• [Your task] The expected output is each line from the one containing "Image resolution: width=1129" to the last line of the data below, set down exactly, minus the pictures.
(Dataset entries begins)
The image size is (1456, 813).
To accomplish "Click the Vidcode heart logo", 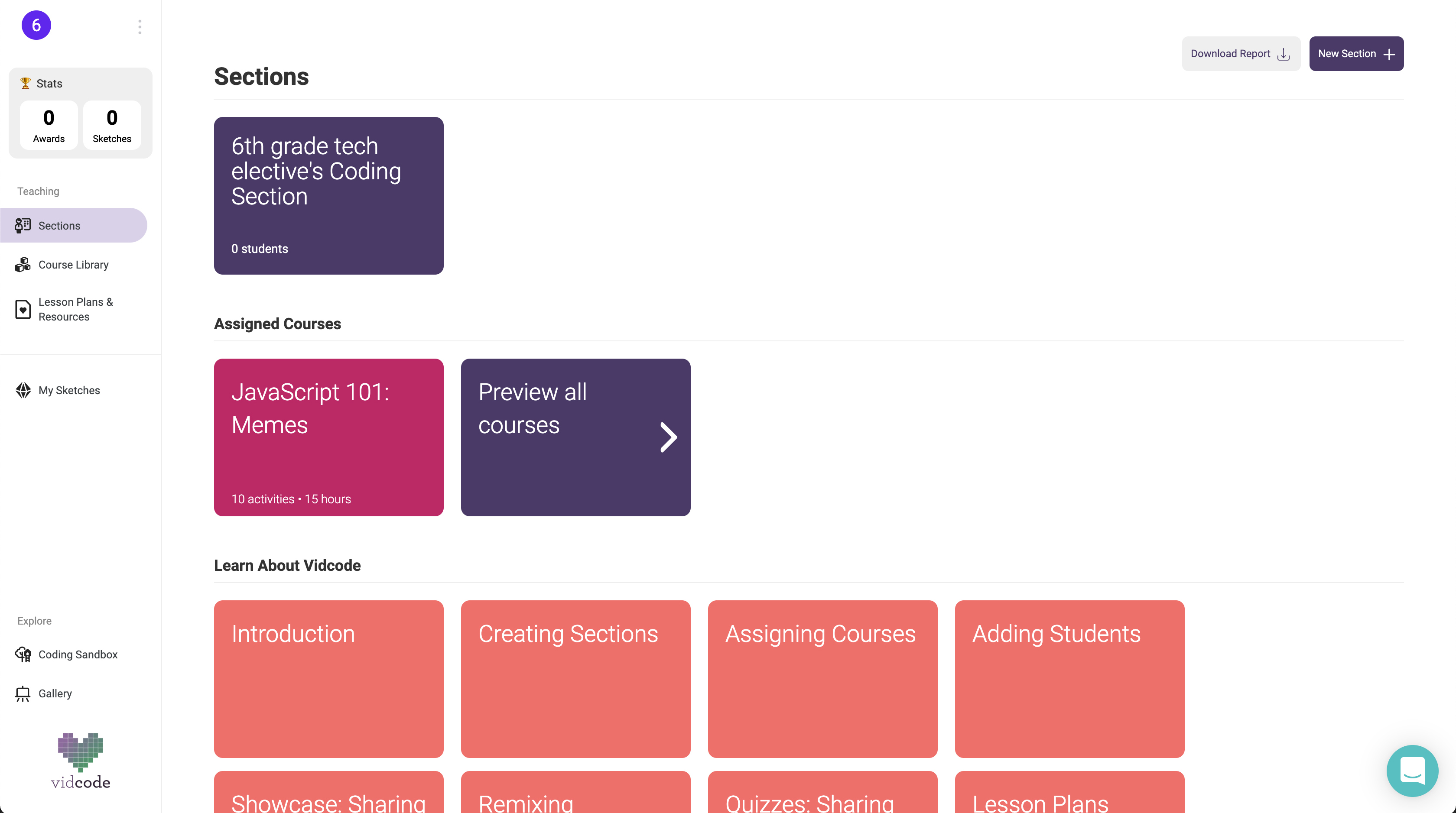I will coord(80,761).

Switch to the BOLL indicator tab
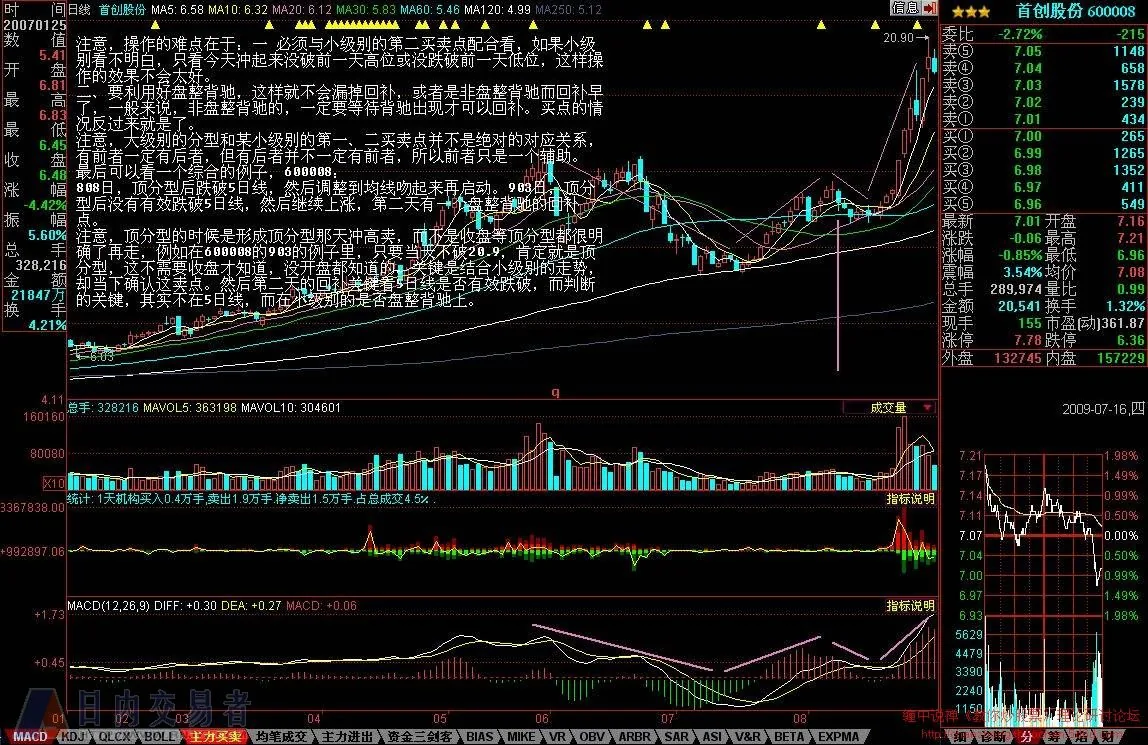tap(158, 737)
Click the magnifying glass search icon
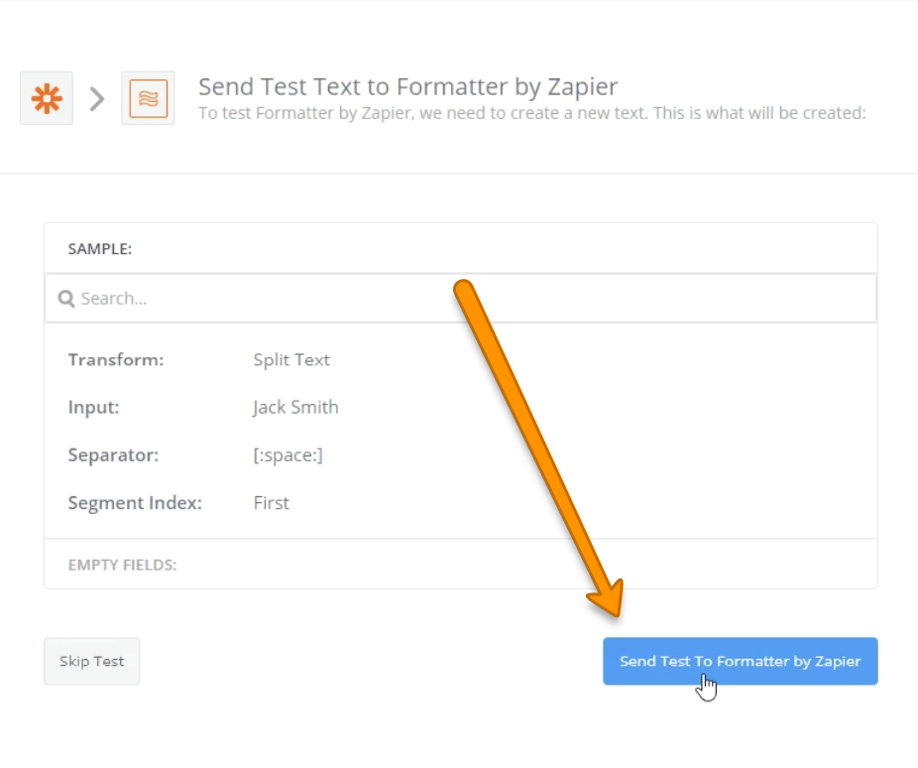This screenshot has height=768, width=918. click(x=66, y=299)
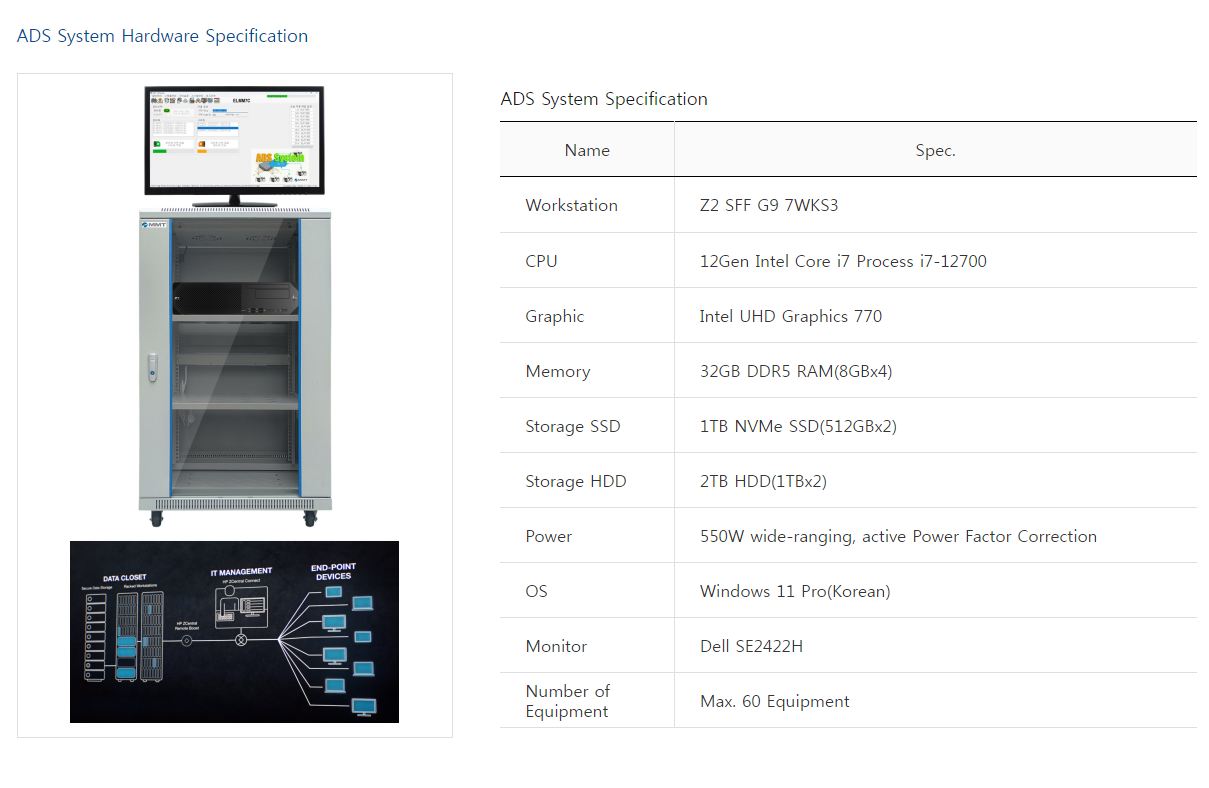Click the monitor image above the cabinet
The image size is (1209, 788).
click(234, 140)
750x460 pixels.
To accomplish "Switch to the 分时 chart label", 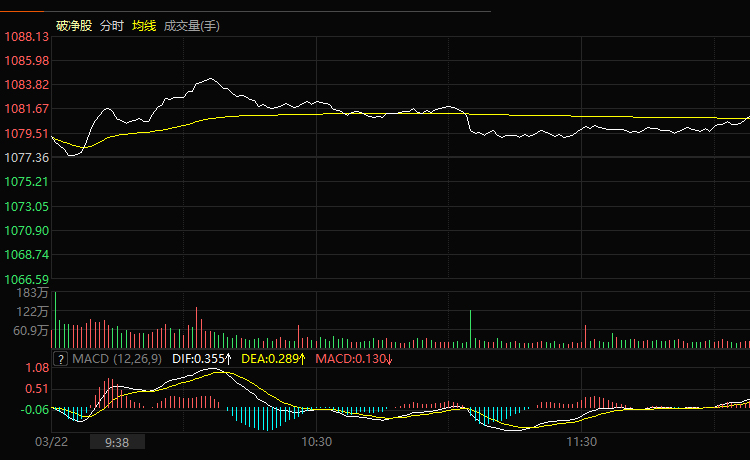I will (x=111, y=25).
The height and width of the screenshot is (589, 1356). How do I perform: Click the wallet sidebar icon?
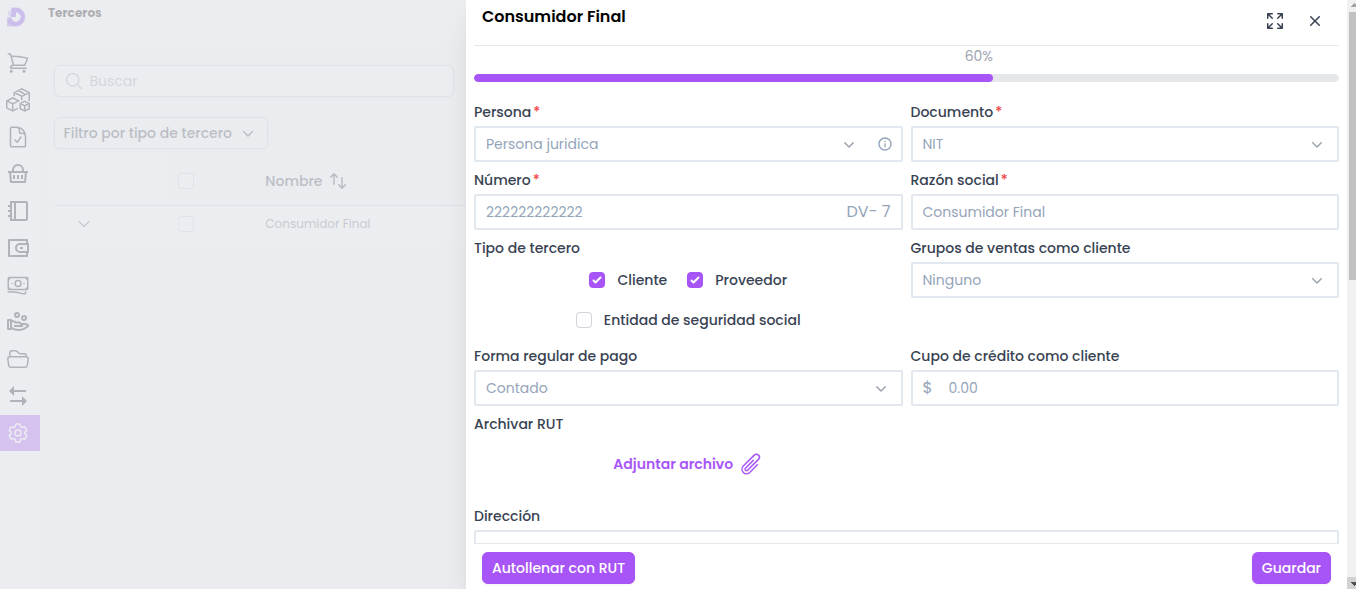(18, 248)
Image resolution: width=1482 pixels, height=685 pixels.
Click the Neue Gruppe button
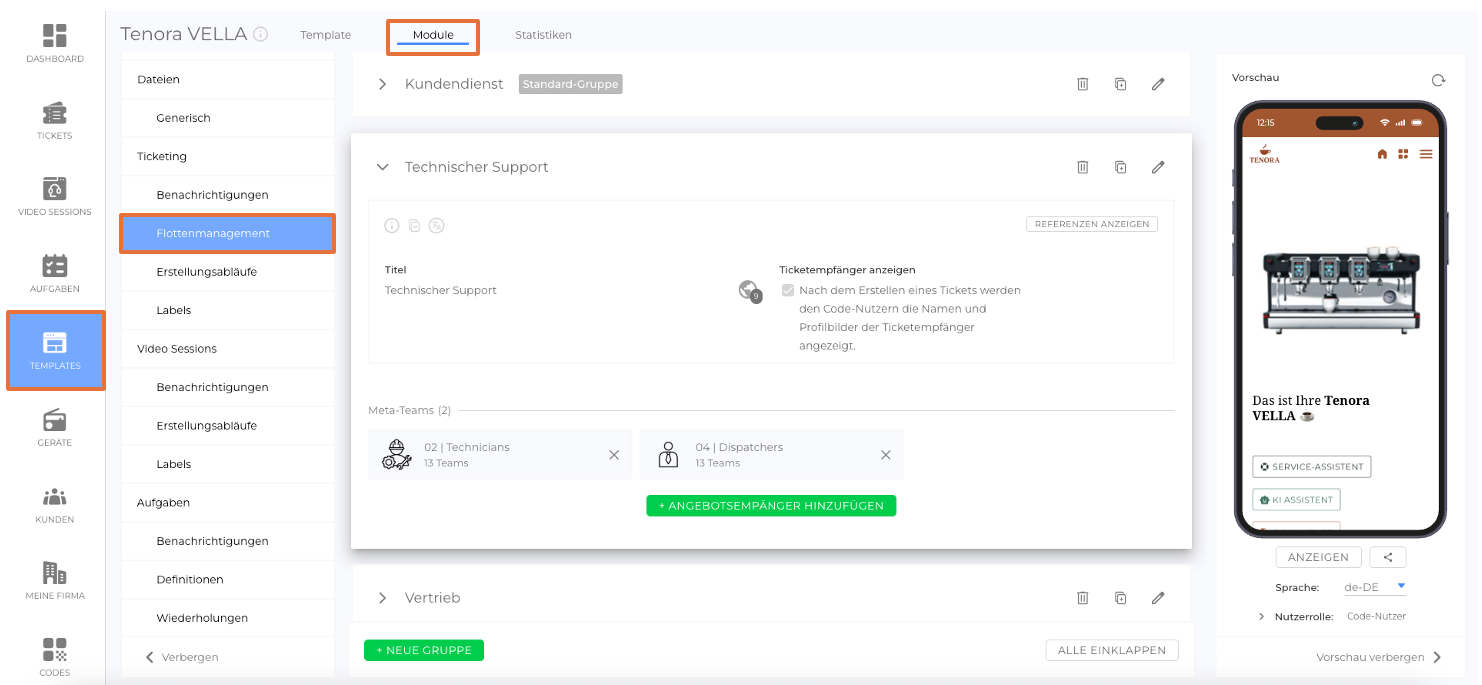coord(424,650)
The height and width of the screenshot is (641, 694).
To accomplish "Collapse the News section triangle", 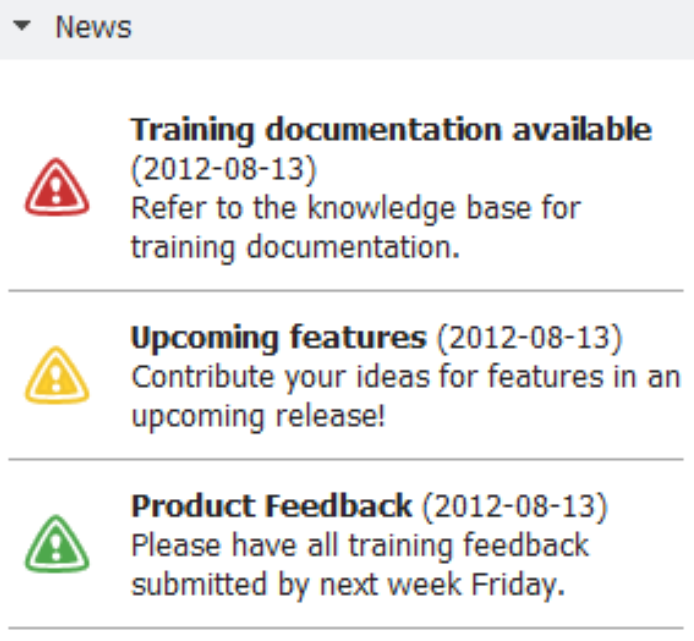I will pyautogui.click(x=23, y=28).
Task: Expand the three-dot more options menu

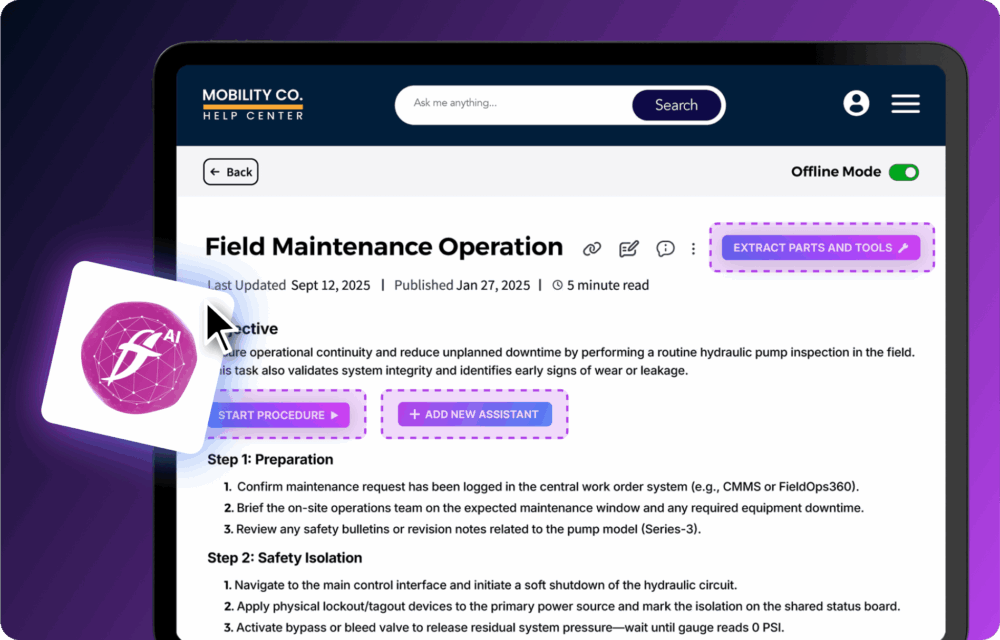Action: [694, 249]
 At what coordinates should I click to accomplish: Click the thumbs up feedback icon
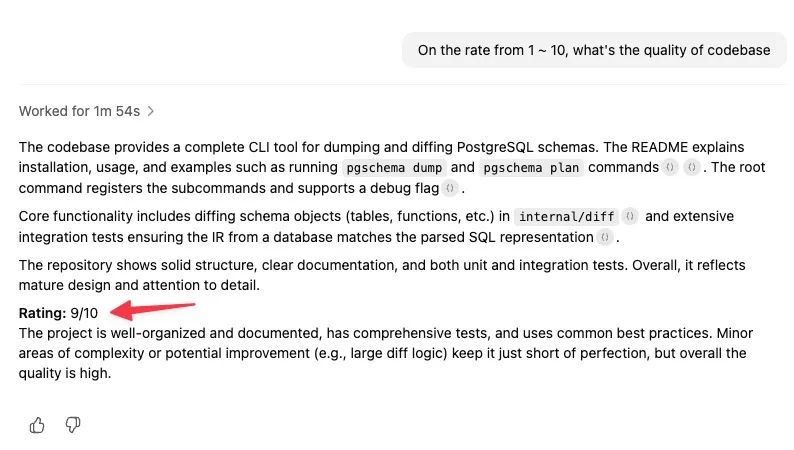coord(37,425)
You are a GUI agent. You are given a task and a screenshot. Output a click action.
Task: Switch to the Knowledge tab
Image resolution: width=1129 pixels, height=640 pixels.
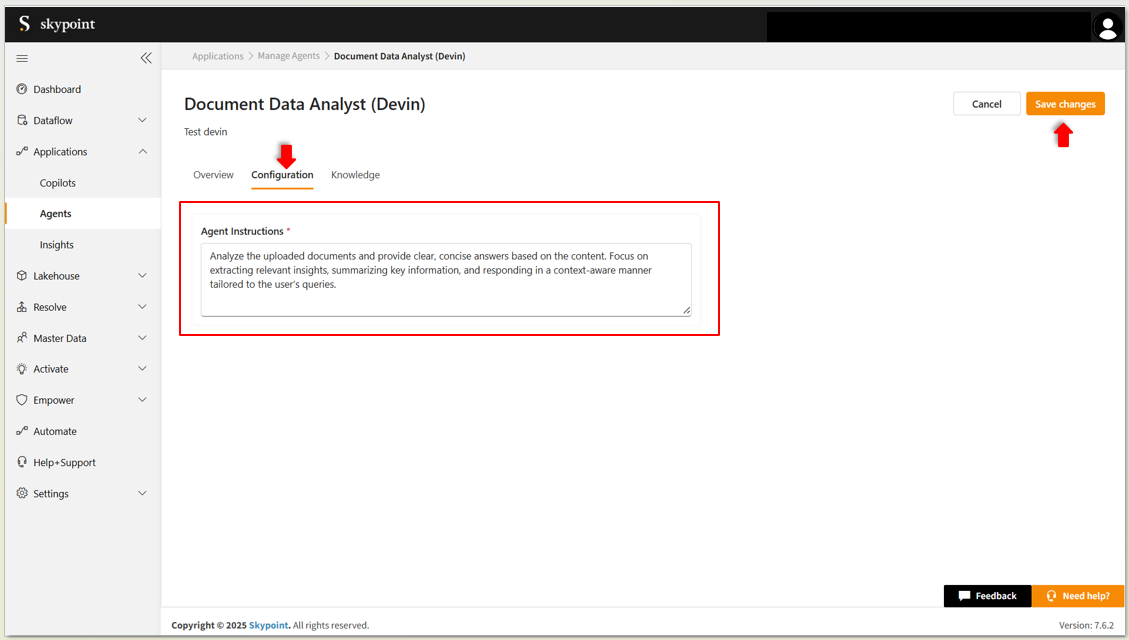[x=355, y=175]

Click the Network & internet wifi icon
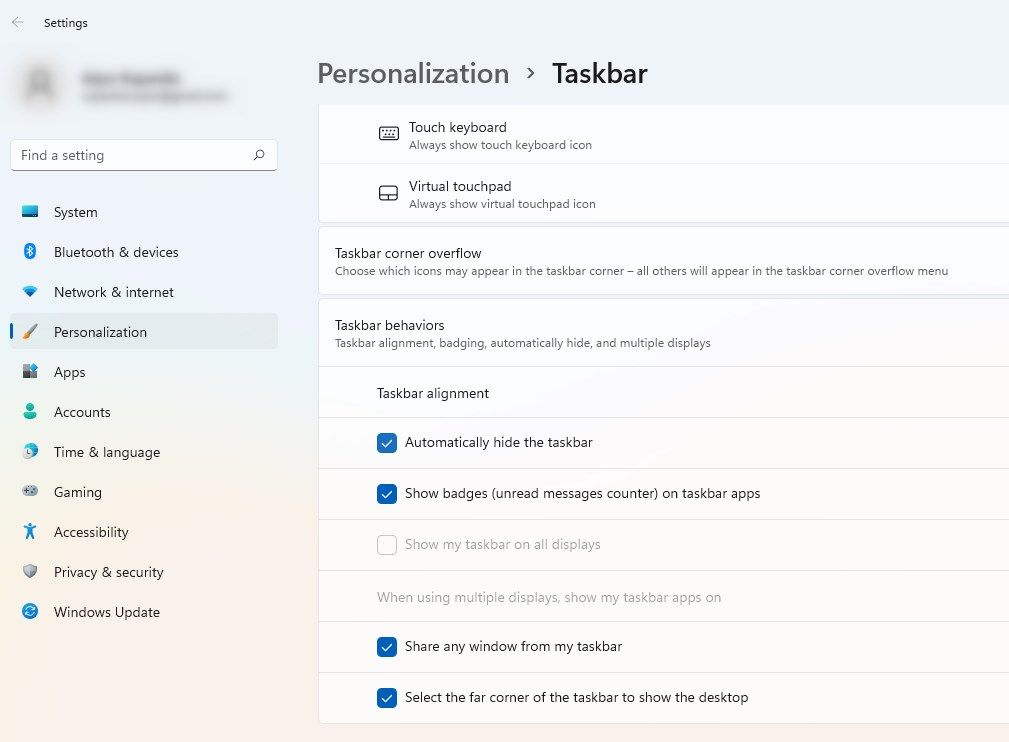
(Dataset entries ends)
• [Result for this task]
Image resolution: width=1129 pixels, height=640 pixels.
[x=355, y=175]

Click the Network & internet wifi icon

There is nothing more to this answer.